*** Block opens ***

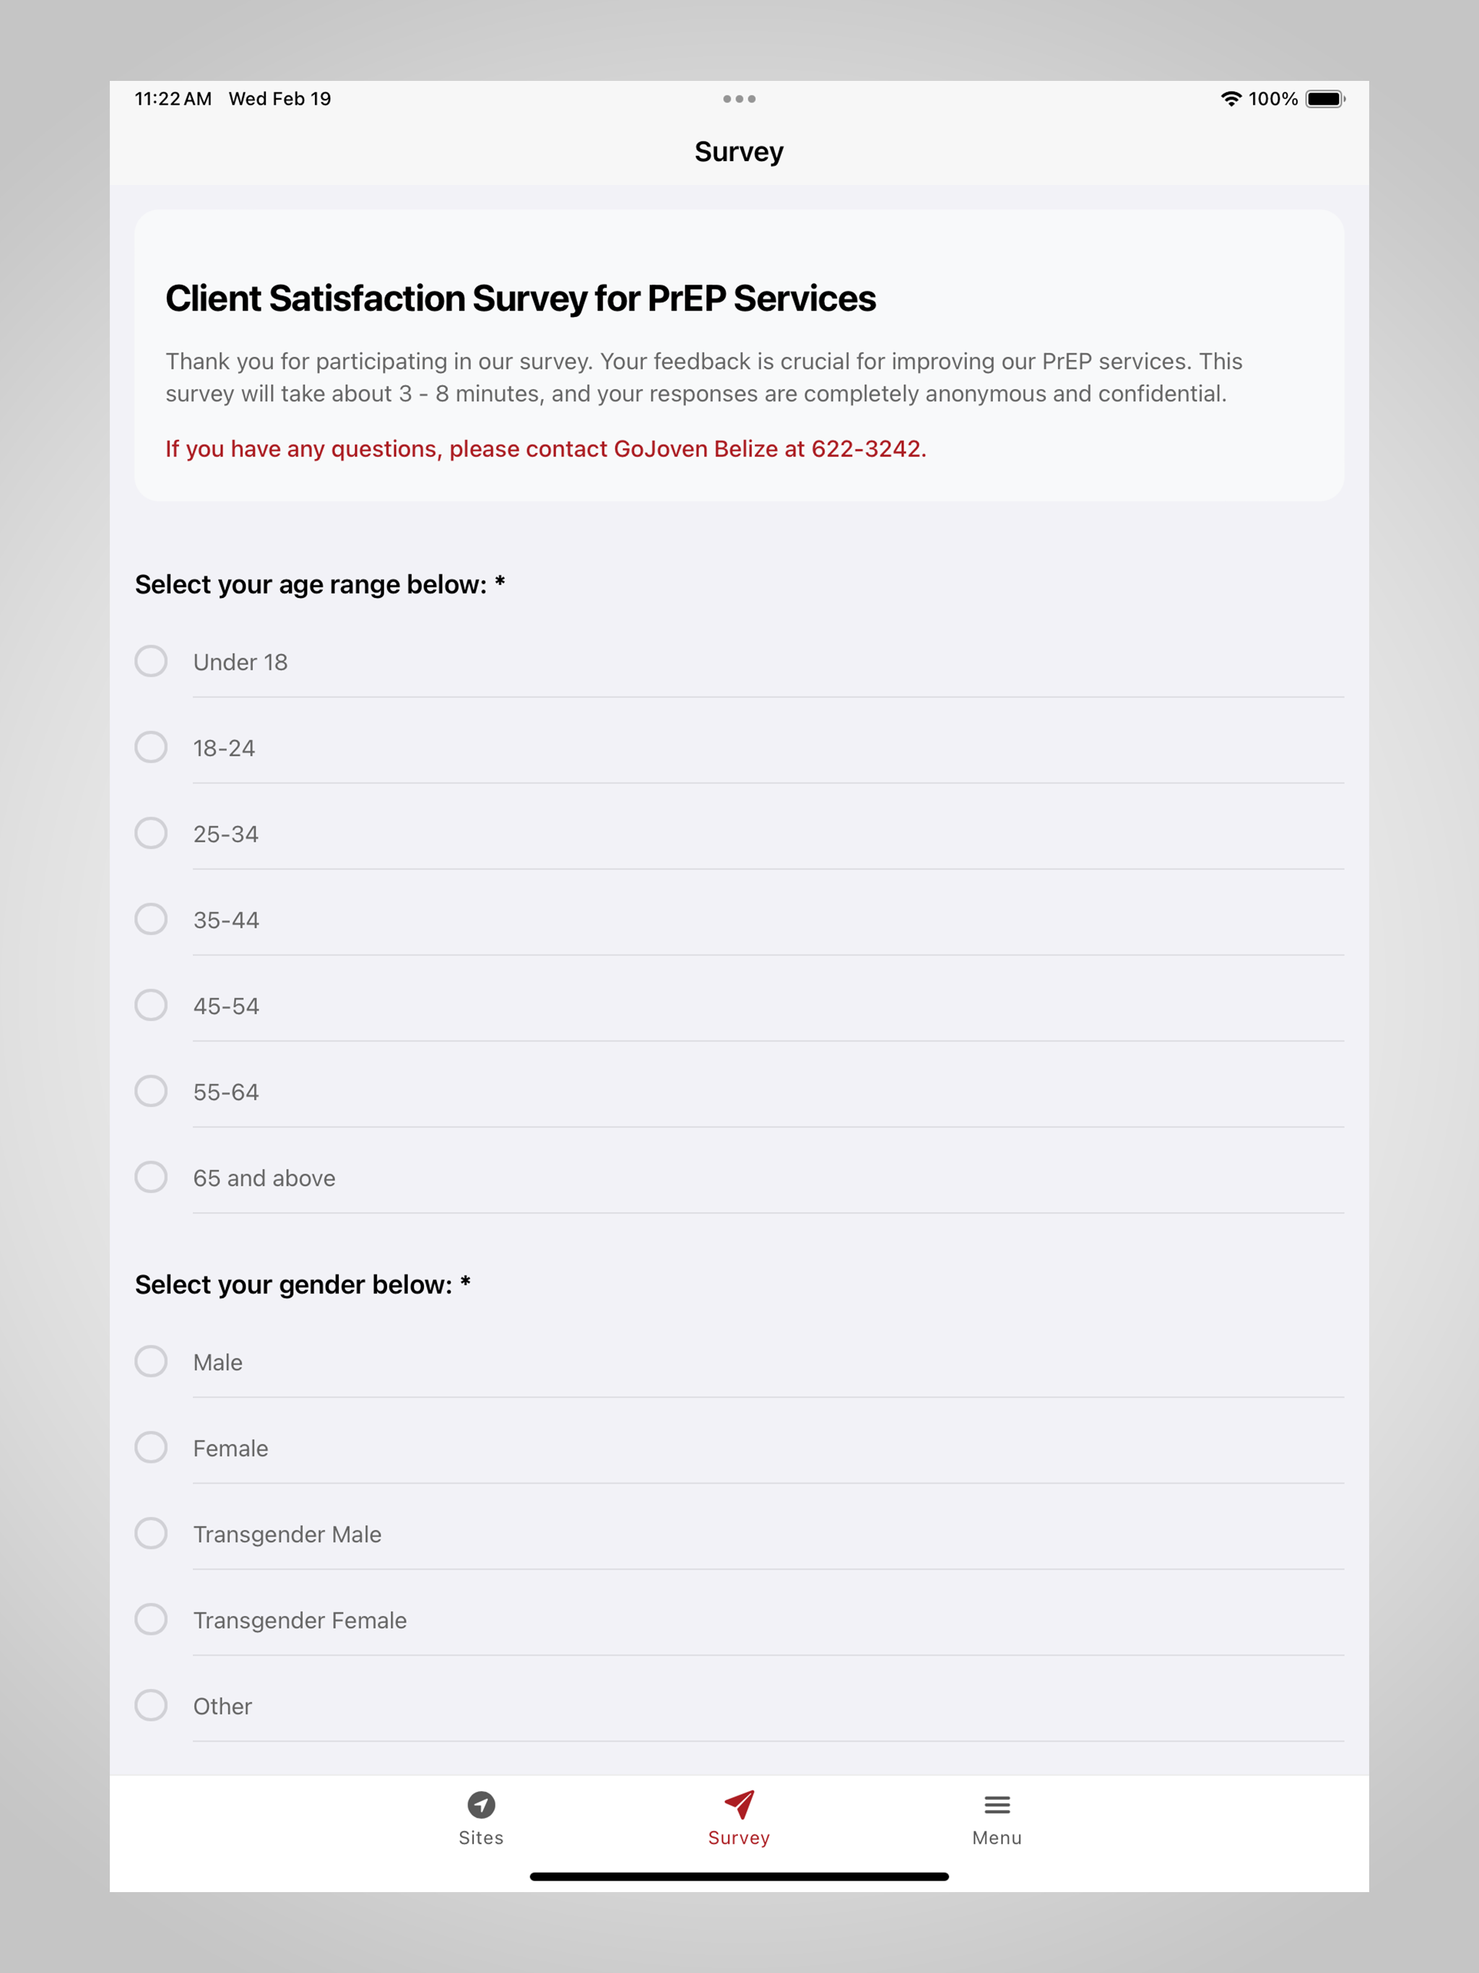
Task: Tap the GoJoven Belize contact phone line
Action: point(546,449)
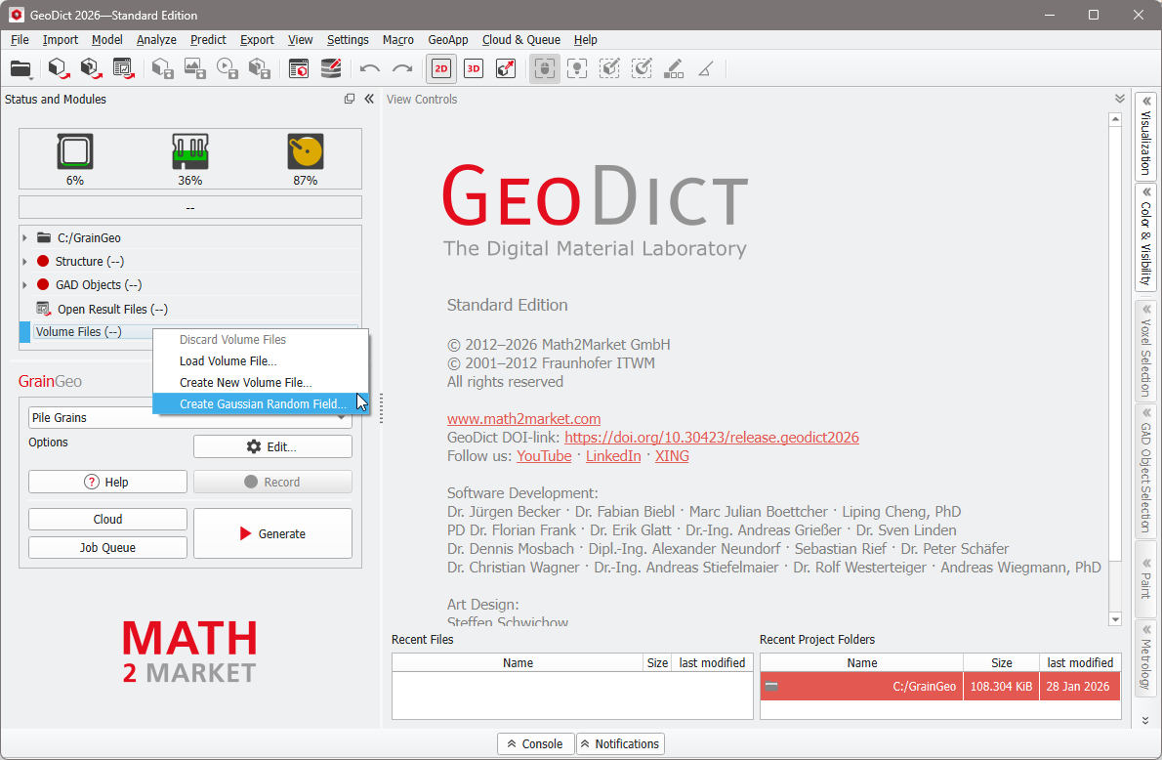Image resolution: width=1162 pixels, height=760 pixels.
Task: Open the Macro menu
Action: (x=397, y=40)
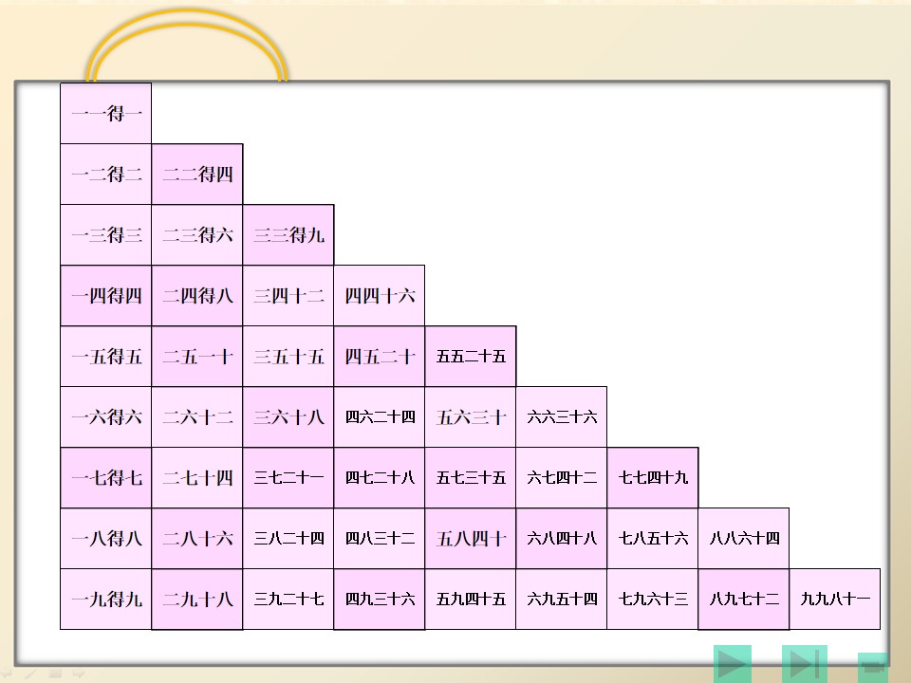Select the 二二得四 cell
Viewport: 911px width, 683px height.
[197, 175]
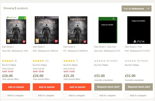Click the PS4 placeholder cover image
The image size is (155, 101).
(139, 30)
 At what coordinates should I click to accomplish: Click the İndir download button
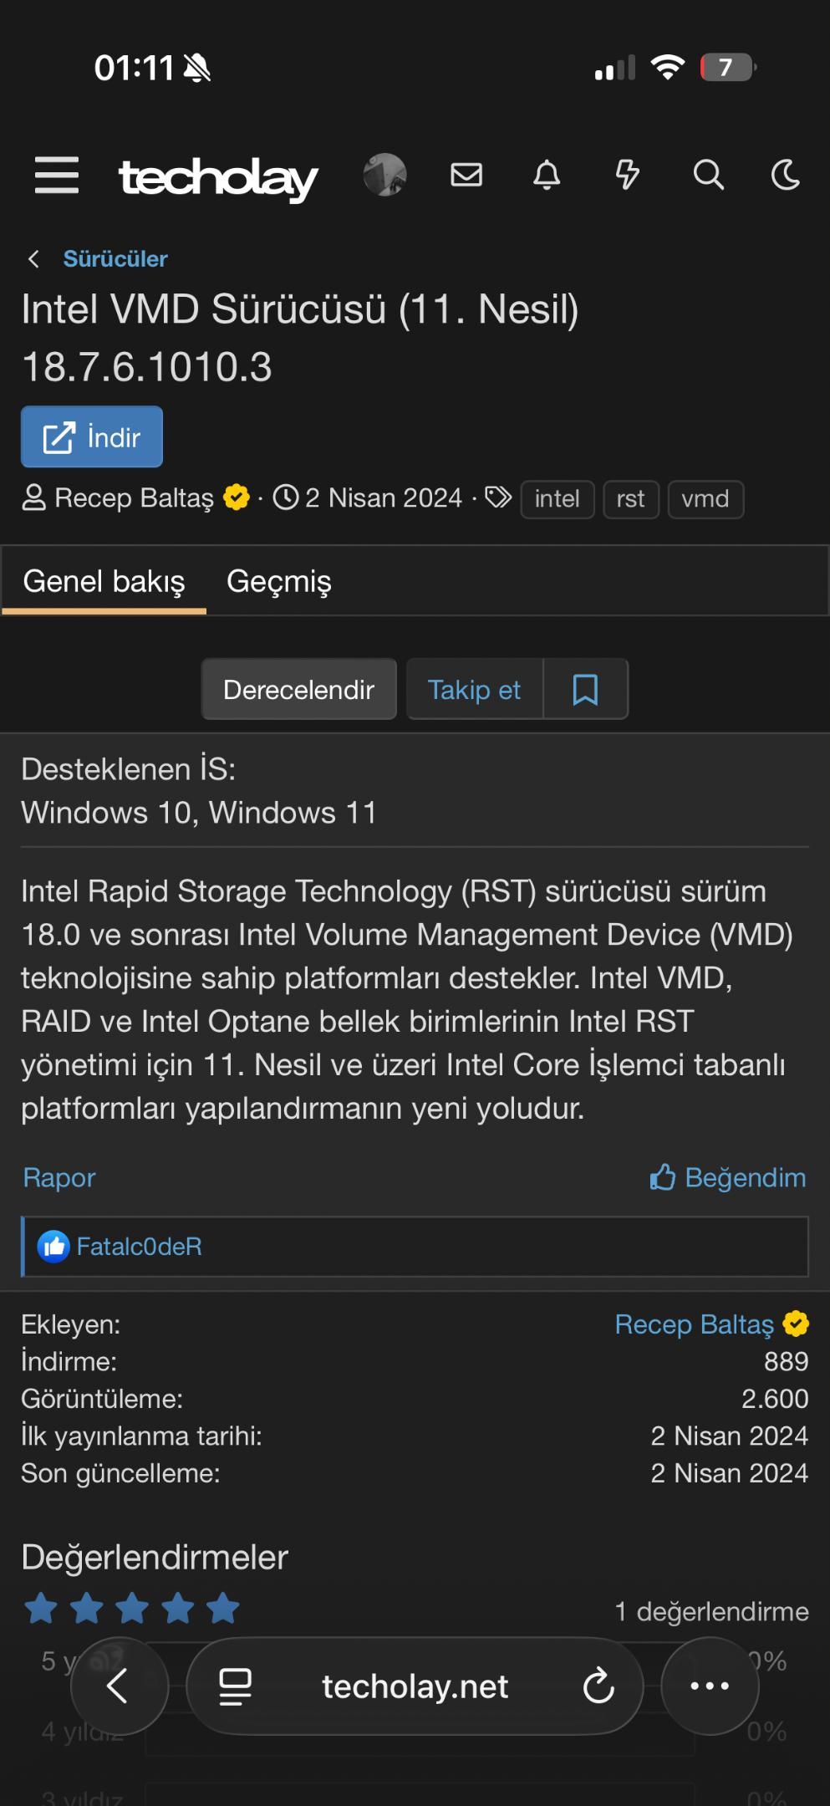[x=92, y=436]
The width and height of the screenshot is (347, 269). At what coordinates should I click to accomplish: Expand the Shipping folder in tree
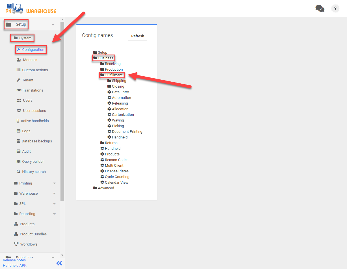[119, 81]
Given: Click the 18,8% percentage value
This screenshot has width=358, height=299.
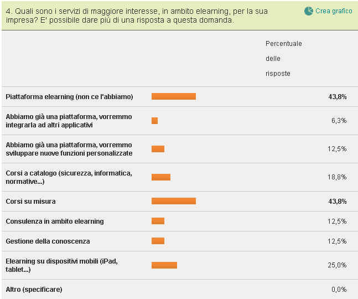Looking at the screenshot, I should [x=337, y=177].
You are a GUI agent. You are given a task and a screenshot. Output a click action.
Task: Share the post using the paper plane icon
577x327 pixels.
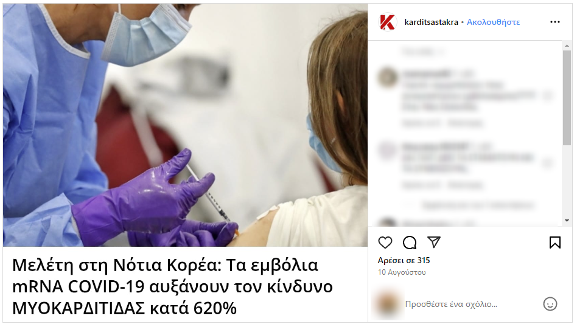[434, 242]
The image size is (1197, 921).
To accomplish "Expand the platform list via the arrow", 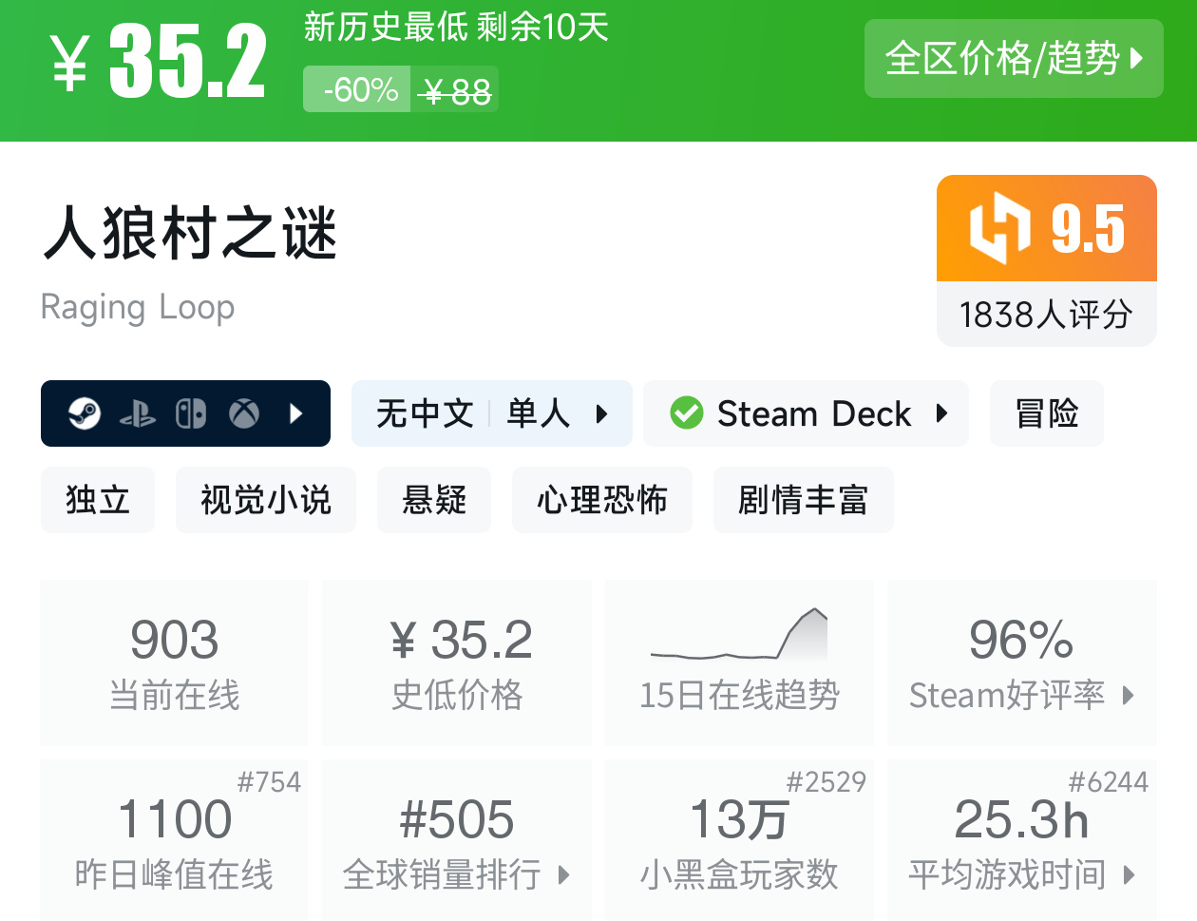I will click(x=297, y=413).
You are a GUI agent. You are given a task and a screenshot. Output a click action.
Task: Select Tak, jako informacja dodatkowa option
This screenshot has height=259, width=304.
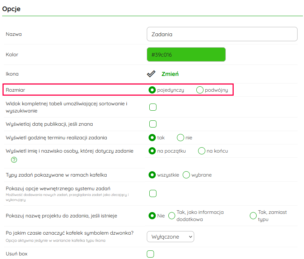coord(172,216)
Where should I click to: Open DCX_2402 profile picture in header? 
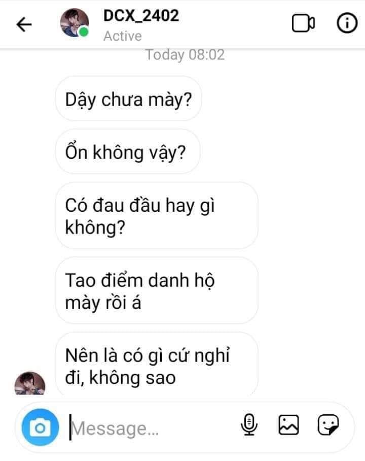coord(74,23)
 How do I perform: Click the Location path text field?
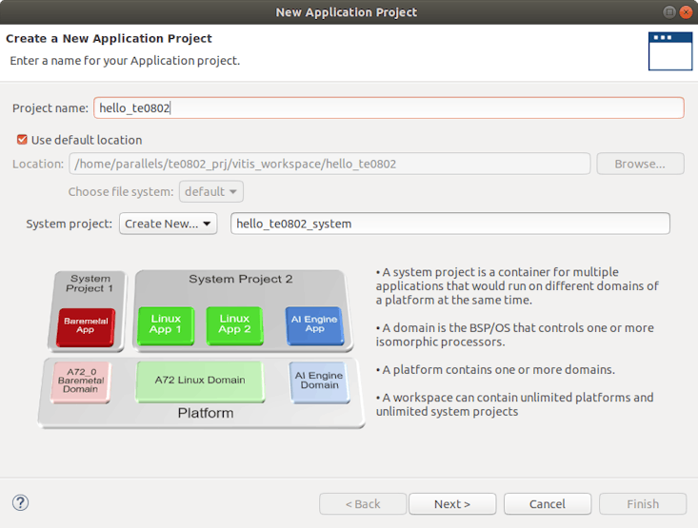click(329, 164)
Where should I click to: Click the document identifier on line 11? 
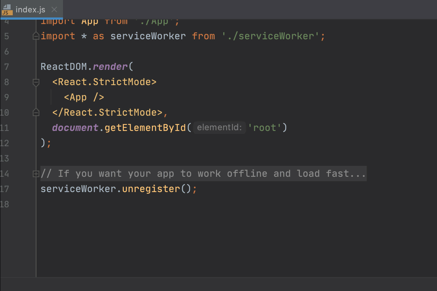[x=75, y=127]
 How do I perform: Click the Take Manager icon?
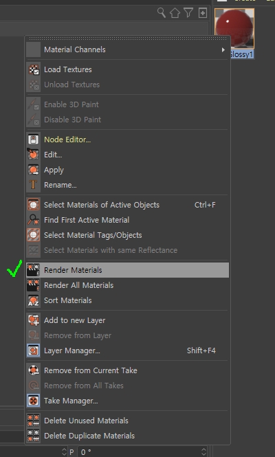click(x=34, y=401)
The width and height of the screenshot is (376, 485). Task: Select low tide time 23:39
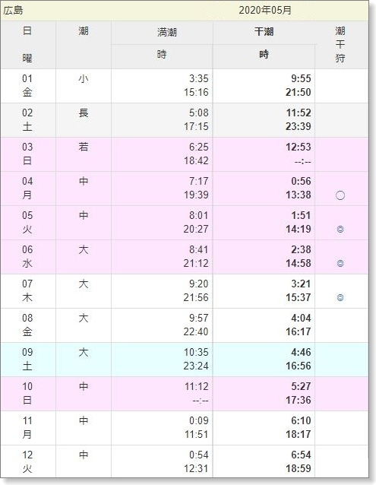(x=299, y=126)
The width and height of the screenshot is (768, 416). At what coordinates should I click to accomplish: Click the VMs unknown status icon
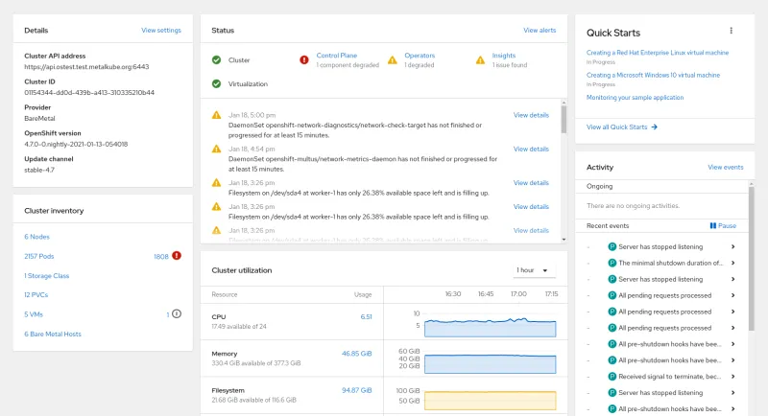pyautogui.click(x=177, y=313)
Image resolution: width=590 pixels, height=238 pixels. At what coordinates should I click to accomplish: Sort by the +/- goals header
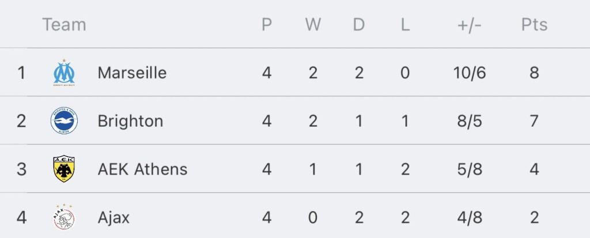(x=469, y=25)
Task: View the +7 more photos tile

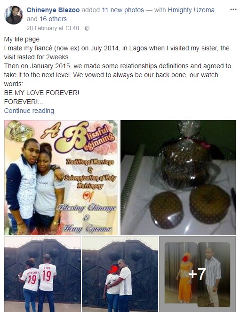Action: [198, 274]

*** Block closes ***

[Work required]: What is needed is an exact repeat of the lines from the one containing "The width and height of the screenshot is (376, 485)." through the last line of the records above, both included, with pictures left out.

[Written response]:
The width and height of the screenshot is (376, 485). Task: Select low tide time 23:39
(x=299, y=126)
The width and height of the screenshot is (768, 416). At what coordinates should I click to accomplish: Click the VMs unknown status icon
pyautogui.click(x=177, y=313)
Image resolution: width=590 pixels, height=238 pixels. At what coordinates should I click to accomplish: Sort by the +/- goals header
(x=469, y=25)
Task: View the +7 more photos tile

Action: [198, 274]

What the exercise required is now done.